> [YOUR OBJECTIVE]:
In the records below, replace "screenshot" with "screen capture" wherever it occurs and reproduce every line otherwise unchanged, leaving out the pictures.

> [Screen grounding examples]:
•••••

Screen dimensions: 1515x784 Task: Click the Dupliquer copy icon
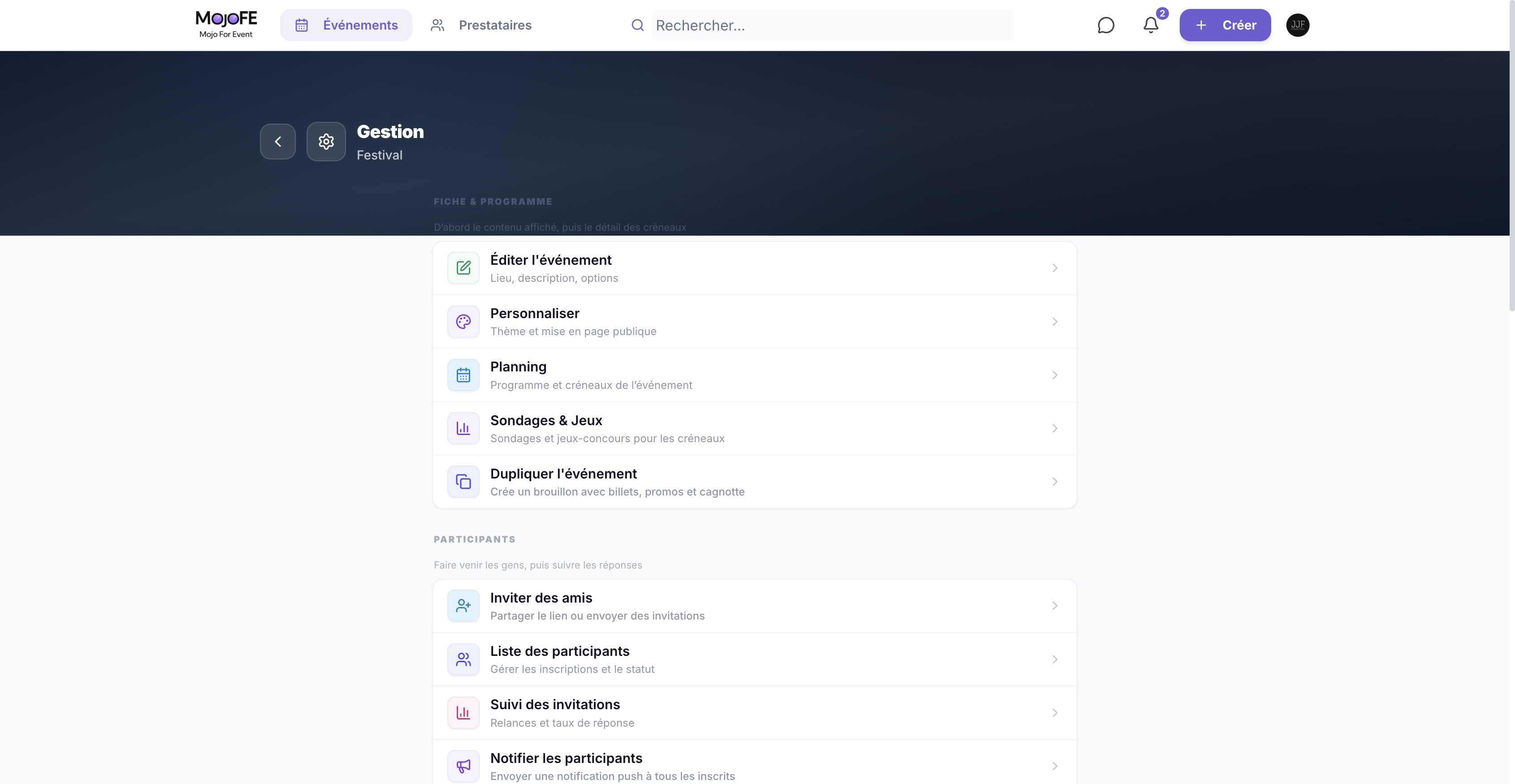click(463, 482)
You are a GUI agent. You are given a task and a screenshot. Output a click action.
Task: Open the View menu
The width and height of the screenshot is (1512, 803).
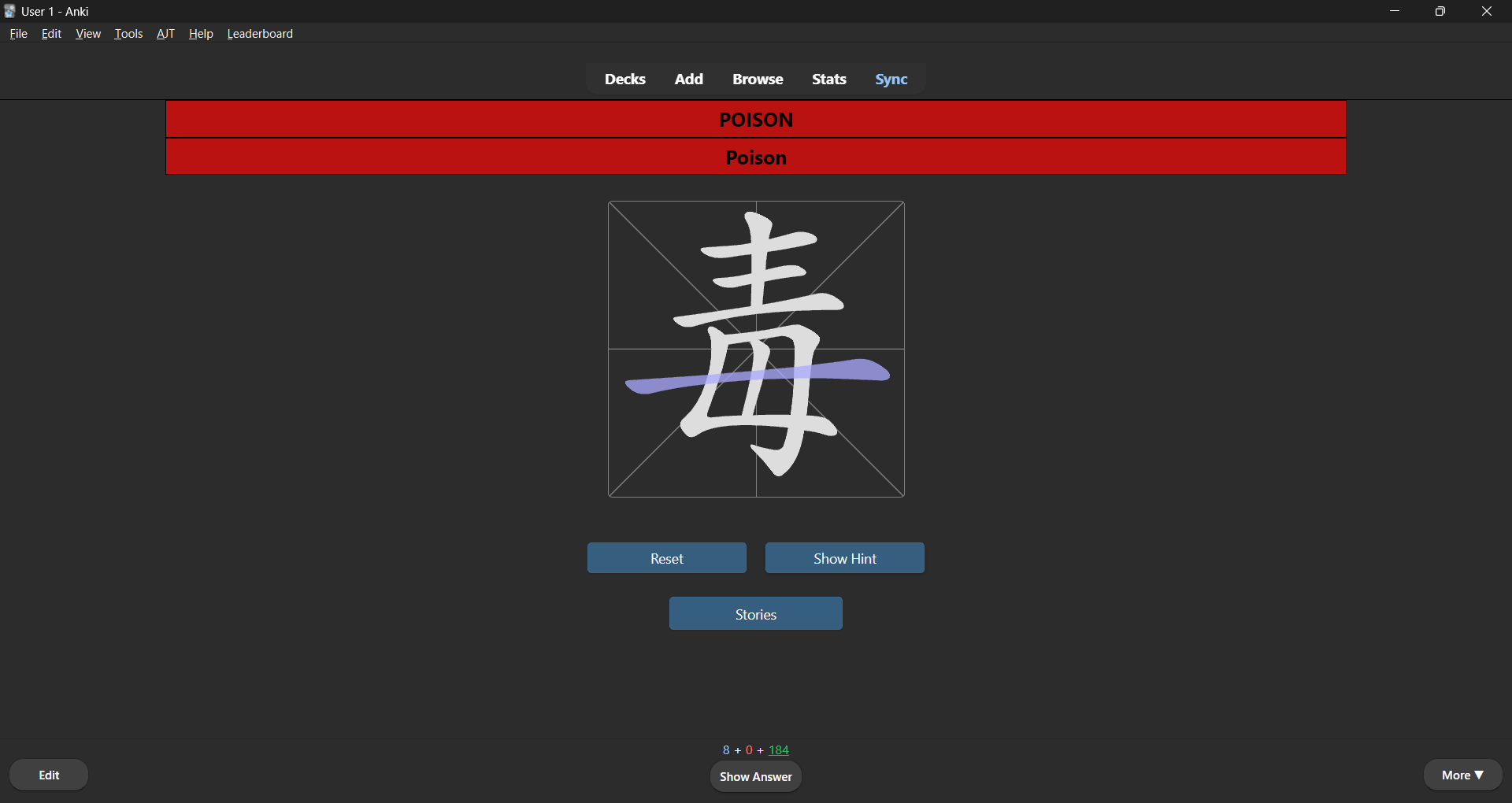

•••••

> [SOLUTION TO THE PROBLEM]:
Screen dimensions: 1515x784 Task: Click the Dupliquer copy icon
click(463, 482)
You are a GUI agent. You are given a task and a screen capture. Output a click action.
Task: Open the View menu
The width and height of the screen capture is (1512, 803).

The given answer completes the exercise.